И вот теперь — самое дорогое, самое сокровенное, самое бесценное для меня выставлено на всеобщее обозрение перед чужими людьми.
Меня будто заставили обнажиться, но я не согласна.
Я стою перед залом, полным чужаков, обнимаю себя за плечи и шепчу:
— Почему? Почему мои родители? Что они вам сделали?
Зорин подходит, обнимает меня за плечи, с состраданием заглядывает в глаза и ошарашивает:
— Олесенька, вам не нужно тушеваться. Ваши родители были активными участниками «Проекта “Идеальные”».
Это известие заставляет меня судорожно хватать ртом воздух. Мои родители — участники проекта? Гадкого проекта, который я считаю бесчеловечным!
Внутренний голос ехидничает: «Ну что, Олеся, как статью писать будем? Раскроем картишки про маму-папу?»

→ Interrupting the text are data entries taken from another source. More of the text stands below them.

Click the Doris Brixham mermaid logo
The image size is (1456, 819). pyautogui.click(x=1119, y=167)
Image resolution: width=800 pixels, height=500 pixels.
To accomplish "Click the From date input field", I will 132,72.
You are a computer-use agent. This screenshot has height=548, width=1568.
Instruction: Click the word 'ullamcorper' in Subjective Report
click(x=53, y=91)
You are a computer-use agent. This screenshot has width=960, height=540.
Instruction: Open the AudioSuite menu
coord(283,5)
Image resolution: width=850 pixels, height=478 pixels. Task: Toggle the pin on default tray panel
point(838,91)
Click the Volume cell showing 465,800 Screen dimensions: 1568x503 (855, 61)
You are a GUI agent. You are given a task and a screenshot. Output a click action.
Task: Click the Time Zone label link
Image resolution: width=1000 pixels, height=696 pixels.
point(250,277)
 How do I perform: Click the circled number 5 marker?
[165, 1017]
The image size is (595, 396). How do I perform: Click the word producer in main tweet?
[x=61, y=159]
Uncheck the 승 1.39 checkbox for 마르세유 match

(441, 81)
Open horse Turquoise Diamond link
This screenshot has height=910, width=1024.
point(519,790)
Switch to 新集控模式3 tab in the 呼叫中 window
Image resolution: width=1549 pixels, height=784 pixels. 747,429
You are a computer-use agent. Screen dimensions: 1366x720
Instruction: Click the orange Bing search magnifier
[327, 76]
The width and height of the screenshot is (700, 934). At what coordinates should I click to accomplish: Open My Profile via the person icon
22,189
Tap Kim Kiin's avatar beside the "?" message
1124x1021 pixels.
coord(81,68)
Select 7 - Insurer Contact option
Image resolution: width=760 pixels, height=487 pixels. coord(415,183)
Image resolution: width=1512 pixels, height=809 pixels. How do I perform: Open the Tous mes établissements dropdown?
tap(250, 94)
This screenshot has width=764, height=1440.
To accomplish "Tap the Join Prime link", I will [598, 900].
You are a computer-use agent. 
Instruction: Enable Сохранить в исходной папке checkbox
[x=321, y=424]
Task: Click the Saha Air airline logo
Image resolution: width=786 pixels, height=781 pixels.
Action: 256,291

Становится так противно на себя, будто я действительно вляпалась в грязь.
«Ну что, Олеська, — ехидничает альтер-эго голосом Мироныча, — ты же хотела побыть разгребателем грязи?! Давай, греби! Ну же!»
Зорин смотрит на меня внимательно и несколько взволновано. Ираклий порывается вскочить и, видимо, бежать ко мне, но Кирилл останавливает его.
— Олесенька, — Зорин берёт мою ладони в свои, — что с вами? Это же прекрасно! Ваши родители сделали большой вклад в науку! Они смогли вывести алгоритм, по которому мы можем вычислять действие «вируса любви», разработанного Костей Правовым.
— Вирус? — удивляюсь я. — В том интервью, на которое вы меня любезно «натолкнули», — теперь-то я понимаю, что всё было разыграно по нотам! — речь шла о геноме? Разве?
— Да, Костя так его называл. Он, действительно, разложил любовь на составляющие, на гены. Но… разобрать смог, а вот собрать, да ещё и заставить нормально работать — нет.
— Крантец! — комментирует Марта. — То есть, всем этим охрененным мужикам вкололи какую-то любовную гадость?
Зорин морщится.
— Марта! Ты же — литератор! Педагог! Что за слова? И да, вкололи. И только ваши родители, Олеся, — он снова полуобрачивается ко мне, — смогли разобраться с этим. По сути, объединив физику и биологию, они создали кнопку, тумблер, позволяющий включать/выключать любовь.
— То есть, как раз то, о чём говорил Правов в своём интервью? — подталкиваю в нужном направлении.
— Да, именно.
— Кстати, почему он назвал себя Качинским?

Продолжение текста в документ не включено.